Stern’s New Jersey-based firm Red River Asset Management owns one of two adjacent office buildings in western suburban Lombard, and the landlords of both have been plunged into distress in recent years, property records show.
A joint venture of Red River and its Dallas-based equity partner Lincoln Property Company was hit with a foreclosure complaint last month by its commercial mortgage-backed securities lender for the 174,000-square-foot building at 701 East 22nd Street.

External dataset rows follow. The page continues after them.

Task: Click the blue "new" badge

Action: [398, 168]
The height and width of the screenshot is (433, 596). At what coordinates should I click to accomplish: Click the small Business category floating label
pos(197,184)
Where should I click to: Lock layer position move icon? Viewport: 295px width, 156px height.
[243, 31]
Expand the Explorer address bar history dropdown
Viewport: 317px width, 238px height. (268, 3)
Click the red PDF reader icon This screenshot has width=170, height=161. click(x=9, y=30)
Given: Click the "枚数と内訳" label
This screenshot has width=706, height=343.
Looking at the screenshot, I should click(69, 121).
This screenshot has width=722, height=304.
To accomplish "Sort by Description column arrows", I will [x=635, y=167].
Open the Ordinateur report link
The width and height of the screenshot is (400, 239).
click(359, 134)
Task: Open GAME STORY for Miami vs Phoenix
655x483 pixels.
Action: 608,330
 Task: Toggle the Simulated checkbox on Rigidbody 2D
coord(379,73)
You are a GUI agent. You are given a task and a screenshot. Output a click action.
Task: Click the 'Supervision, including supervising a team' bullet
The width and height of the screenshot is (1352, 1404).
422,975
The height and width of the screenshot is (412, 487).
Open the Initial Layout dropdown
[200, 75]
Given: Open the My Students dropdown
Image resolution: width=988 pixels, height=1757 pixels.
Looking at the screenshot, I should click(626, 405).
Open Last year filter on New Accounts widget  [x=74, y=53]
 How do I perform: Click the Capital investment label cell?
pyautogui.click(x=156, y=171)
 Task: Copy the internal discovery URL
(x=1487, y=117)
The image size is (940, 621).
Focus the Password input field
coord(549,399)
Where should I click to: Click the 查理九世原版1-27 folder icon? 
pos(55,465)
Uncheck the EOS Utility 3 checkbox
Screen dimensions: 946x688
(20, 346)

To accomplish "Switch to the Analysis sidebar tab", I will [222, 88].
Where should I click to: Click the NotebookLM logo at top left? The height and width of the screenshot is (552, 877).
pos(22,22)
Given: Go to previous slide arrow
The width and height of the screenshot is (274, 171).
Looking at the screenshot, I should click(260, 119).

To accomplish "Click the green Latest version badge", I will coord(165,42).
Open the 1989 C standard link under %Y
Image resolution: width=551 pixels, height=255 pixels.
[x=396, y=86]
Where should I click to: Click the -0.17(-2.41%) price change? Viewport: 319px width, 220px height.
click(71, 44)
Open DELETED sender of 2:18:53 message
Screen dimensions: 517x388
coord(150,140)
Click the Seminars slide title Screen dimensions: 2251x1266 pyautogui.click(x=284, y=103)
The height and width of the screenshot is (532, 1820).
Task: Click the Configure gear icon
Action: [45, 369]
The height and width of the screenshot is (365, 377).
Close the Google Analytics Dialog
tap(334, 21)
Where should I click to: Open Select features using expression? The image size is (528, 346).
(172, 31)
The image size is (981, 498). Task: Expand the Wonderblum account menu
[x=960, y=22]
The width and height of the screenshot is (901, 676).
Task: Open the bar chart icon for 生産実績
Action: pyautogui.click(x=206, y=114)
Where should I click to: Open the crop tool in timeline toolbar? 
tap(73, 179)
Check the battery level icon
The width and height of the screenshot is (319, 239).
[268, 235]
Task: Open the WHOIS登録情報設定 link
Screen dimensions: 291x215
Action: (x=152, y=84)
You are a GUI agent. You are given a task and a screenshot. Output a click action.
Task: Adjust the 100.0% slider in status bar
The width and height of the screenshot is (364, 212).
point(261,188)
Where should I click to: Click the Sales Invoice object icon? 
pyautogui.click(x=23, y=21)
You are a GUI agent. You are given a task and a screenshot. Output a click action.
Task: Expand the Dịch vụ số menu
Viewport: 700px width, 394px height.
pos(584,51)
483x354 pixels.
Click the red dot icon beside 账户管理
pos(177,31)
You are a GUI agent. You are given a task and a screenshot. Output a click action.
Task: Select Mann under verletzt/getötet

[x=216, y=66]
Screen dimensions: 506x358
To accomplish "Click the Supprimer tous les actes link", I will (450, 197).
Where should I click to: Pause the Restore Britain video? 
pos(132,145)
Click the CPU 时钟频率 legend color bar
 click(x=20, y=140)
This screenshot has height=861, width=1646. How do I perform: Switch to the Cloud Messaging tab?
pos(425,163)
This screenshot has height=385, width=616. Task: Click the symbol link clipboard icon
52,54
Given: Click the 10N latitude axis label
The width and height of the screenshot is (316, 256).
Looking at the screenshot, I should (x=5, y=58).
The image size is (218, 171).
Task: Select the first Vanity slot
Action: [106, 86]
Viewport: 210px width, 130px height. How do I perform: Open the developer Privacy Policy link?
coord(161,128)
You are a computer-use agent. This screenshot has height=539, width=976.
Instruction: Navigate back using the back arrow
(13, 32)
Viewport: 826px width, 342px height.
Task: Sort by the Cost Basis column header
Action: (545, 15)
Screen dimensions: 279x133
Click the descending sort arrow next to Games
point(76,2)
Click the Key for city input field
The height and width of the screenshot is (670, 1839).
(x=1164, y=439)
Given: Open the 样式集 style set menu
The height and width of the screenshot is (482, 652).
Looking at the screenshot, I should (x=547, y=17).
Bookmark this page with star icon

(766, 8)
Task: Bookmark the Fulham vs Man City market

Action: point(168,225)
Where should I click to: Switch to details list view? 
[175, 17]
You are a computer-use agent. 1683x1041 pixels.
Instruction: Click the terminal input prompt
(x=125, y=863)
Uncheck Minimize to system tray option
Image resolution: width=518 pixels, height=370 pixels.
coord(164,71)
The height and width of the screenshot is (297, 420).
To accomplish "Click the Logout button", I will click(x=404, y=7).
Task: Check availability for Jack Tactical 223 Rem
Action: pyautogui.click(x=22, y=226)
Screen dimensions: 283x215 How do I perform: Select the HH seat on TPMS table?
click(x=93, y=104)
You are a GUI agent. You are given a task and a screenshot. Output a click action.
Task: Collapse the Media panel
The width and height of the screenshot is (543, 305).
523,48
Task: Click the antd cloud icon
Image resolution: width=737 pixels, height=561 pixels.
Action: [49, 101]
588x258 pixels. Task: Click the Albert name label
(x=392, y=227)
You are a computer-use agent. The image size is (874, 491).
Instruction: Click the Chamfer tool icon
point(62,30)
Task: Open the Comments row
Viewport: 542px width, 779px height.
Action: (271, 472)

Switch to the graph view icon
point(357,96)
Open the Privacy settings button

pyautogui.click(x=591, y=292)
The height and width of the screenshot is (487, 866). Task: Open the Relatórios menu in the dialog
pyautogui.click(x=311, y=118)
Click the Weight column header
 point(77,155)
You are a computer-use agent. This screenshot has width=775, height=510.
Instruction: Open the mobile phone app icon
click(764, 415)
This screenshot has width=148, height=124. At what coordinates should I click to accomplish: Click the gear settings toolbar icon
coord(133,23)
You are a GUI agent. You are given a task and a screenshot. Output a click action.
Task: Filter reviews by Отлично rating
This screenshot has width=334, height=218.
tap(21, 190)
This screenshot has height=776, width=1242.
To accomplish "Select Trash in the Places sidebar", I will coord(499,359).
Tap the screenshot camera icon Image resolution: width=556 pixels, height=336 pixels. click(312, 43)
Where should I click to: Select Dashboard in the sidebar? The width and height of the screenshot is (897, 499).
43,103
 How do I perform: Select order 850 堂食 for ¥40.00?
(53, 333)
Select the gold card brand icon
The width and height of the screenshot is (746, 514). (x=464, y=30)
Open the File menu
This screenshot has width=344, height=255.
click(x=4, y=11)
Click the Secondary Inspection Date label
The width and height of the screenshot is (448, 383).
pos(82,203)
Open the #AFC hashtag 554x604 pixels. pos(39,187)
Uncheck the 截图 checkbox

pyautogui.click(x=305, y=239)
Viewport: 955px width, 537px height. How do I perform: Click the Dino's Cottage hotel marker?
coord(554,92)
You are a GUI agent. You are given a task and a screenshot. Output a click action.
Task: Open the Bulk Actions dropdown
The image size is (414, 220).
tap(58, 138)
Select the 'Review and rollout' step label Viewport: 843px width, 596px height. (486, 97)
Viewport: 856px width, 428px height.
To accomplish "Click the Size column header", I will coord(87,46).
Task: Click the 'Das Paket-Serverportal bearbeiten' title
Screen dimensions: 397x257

The suit claims the venture defaulted on a $15.2 million loan tied to the building, which it bought in 2017 for more than $23 million. The structure is connected to a separately owned 229,000-square-foot building at 747 East 22nd. It also went through a tumultuous foreclosure lawsuit that led to Utah-based lender Reef Capital seizing it from a previous owner that defaulted on a $16.9 million loan.
The more than $32 million in failed debt deals accentuate the challenges facing suburban office markets across the nation, as declining property values and mounting loan defaults have riddled landlords and their creditors. In another big loss on a west suburban Chicago office deal, New York-based Ashley Capital in April paid $10 million for the 183,000-square-foot property at 2001 York Road in Oak Brook, a dramatic 71 percent less than its sale price 12 years ago.
The loan to Red River and Lincoln for the Lombard property was slated for repayment on Nov. 6, but has since been transferred to special servicing due to the joint venture’s inability to meet its financial obligations. The borrower explicitly acknowledged its inability to pay off the debt upon maturity, prompting action from the debt’s special servicer, LNR Partners, a subsidiary of Starwood.
The property was acquired by Red River and Lincoln Property in 2017 for $23.4 million from DRA Advisors. Since then, the venture has struggled amid plummeting demand for office space exacerbated by the ongoing effects of the pandemic. The suburban vacancy rate, now at 31 percent, has surpassed even downtown Chicago’s near-record-high vacancy levels.
The neighboring building, at 747 East 22nd, was previously managed by an entity called Manila Coles with ties to Frank Asante-Kissi. It succumbed to foreclosure proceedings led by Reef a couple of years ago and still struggles with vacancy despite tenants like the Department of Homeland Security and the state of Illinois.
Efforts to salvage 747 East 22nd included plans for a data center conversion, though that project failed to materialize before the onset of foreclosure proceedings. Meanwhile, the situation at 701 East 22nd Street remains dire, with occupancy rates plummeting from over 80 percent to just over 50 percent within the past year, according to loan data.
Red River didn’t return requests for comment, and Lincoln Property declined to comment. An attorney for their lender didn’t return a request for comment.
Red River and Lincoln Property have been on the other side of distress during the CRE downturn. Lincoln recently acquired a large office complex in Playa Vista, California, at a steep discount following a previous owner’s loan default. Red River, meanwhile, purchased an office property in Evanston in 2023 at a reduced price compared to its previous sale in 2011.